Structure your interviews: zoom out → zoom in → zoom out.

  • Start broad: understand the person and context.
  • Narrow: ask about your product/problem space.
  • Finish broad: wrap with high-level questions, uncovering deeper insights you might have missed.

Tips for better questions:

  • One short question at a time.
  • Ask key questions in 2–3 different ways.

PHASE 3: FIND PATTERNS IN THE ANALYSIS PHASE

Customer conversations don’t end with the last interview. Now, you synthesize.

Step 1: Document everything.
Record interviews and take structured notes. Mark quotes that confirm/disprove hypotheses, and emotional reactions.

Step 2: Short analysis — 15-minute post-call huddle.

  • Data: note supporting/counter evidence.
  • Insights: interpret patterns.
  • Action: define a follow-up step or tweak for the next call.
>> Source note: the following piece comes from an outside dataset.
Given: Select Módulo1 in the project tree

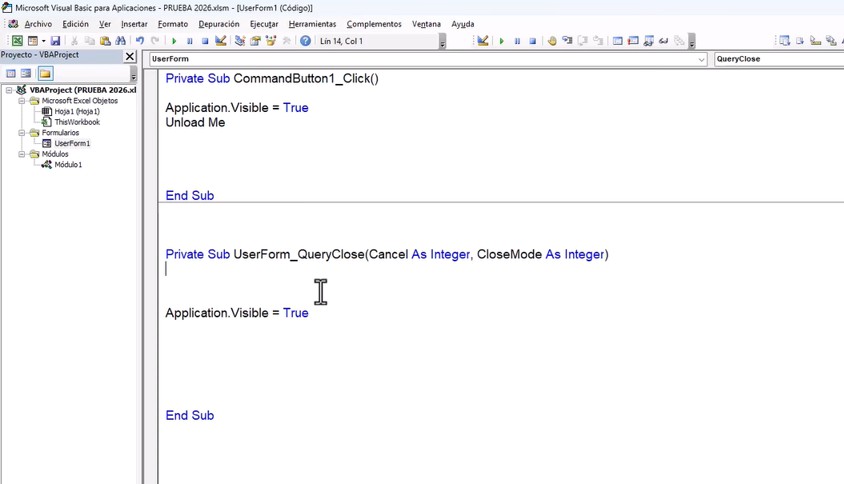Looking at the screenshot, I should click(67, 165).
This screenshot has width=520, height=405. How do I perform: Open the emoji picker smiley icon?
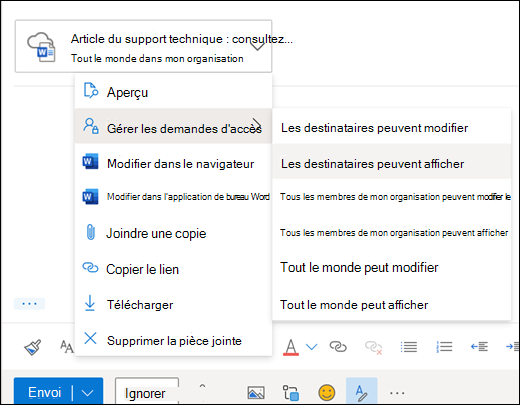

Step 3: Medium analysis — weekly 1-hour sync.
Synthesize findings across multiple conversations. Identify patterns and ask why.

Step 4: Long analysis — comprehensive review.
Use affinity diagramming or other visual mapping to connect insights and spot recurring themes.

“Teams often jump straight to solutions. Ground yourself in data first — conviction comes from patterns, not assumptions.”

WRAP-UP: FIND SUCCESS BY BEING INTENTIONAL

Great research balances speed with patience. Start early, go deep, and synthesize rigorously.

“Moving too fast makes you miss root problems. Don’t take every request at face value. Ask: ‘Why are they asking for a faster horse?’ The more you ground yourself in real data, the stronger your conviction in what customers truly want.”

If you want a product that hits, not fizzles, set out to deeply understand your users from day one — even if it takes extra time upfront.